Frank Curzio: Guys, pay attention to this because on the other end, Daniel, is what’s working? Companies that have pricing power and I could tell you who have pricing power and stocks that are doing well. This is a theme that we’ve had for a very long time, right, Daniel, where we said, “Buy the reopening trade.” If you’re looking at Delta, the numbers are getting better. Every single state, every state, right now is below 90% ICU occupancy, which is great. I don’t know if you guys saw Avis. That’s a company in our portfolio. Dan, where’d we buy that? It’s 130.
Daniel Creech: Yeah, about. That’s for the CPO.

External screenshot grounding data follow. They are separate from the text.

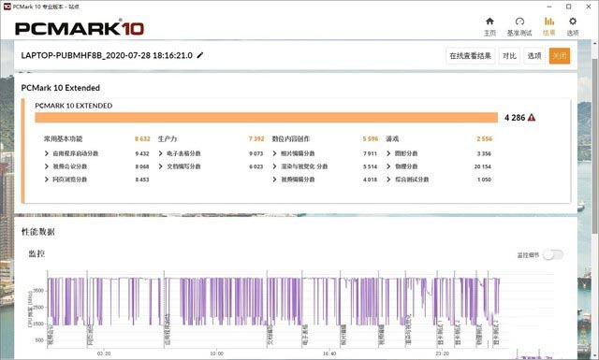Image resolution: width=599 pixels, height=360 pixels.
Task: Click the PCMark 10 app icon in title bar
Action: click(7, 7)
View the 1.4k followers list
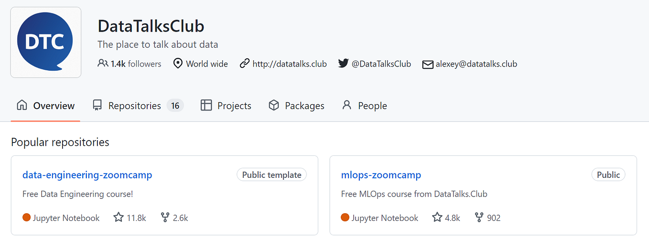Image resolution: width=649 pixels, height=240 pixels. point(136,64)
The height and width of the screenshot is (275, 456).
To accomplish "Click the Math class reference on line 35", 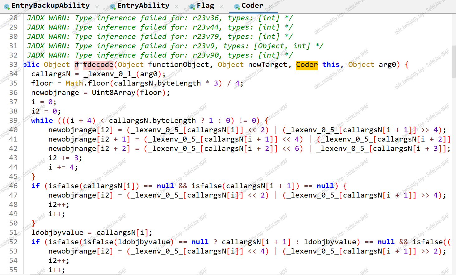I will 74,83.
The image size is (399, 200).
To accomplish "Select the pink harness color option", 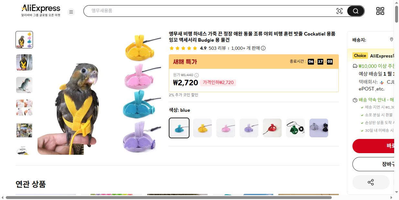I will pos(226,128).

Frank Curzio: We’re up about 500% on that name. Royal Caribbean, full fleets. They said full fleets are going to be operational running early next year. Caesars Entertainment said EBITDA record high in Q3. That is incredible, considering international restrictions are still in place at a lot of places. Mask mandates are still in place, which people hate wearing masks. So, when this stuff gets lifted, and it will, and it could take six months. It could take a year. I don’t know, but it will get lifted, a lot of this stuff. When it does, these guys have so much pricing power, it’s incredible.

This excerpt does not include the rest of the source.